> Material provided:
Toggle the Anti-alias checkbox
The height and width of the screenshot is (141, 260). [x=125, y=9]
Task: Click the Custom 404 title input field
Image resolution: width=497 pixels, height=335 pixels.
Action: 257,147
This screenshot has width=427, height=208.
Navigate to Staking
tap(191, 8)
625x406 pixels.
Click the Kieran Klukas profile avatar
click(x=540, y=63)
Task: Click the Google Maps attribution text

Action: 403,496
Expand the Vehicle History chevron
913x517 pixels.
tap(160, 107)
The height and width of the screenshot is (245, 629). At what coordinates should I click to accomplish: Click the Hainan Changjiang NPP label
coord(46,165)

---

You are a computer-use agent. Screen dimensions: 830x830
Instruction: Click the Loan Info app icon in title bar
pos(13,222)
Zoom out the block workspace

==

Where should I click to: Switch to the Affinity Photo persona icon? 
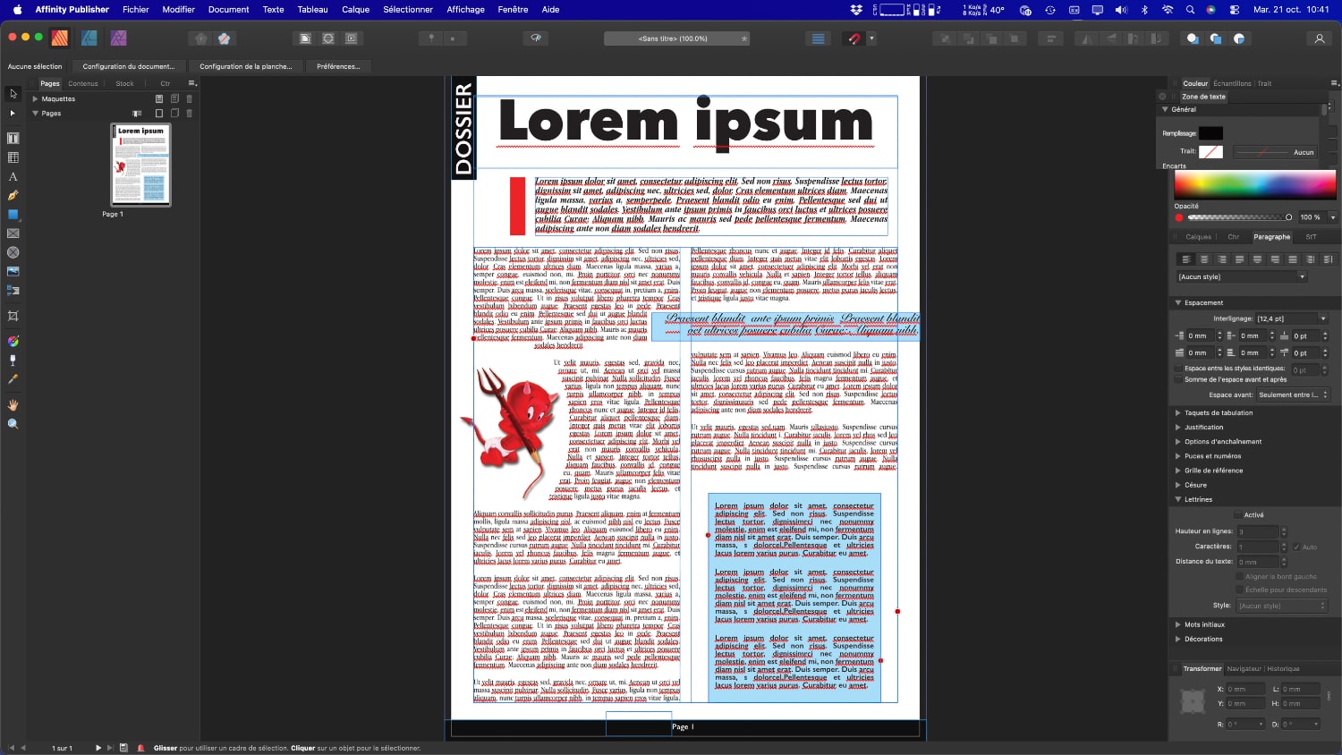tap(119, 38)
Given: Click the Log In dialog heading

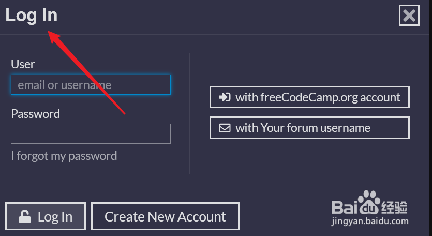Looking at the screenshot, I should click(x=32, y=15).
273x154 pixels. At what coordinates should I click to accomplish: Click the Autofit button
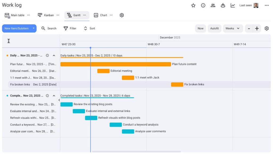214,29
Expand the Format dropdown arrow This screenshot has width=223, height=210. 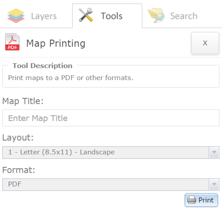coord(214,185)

> Work required: Of all the entries above, output exactly the lines between the one holding "Instruction: Click the" and the one holding "Zoom out the block workspace", inclusive.

> Solution:
Instruction: Click the Loan Info app icon in title bar
pos(13,222)
Zoom out the block workspace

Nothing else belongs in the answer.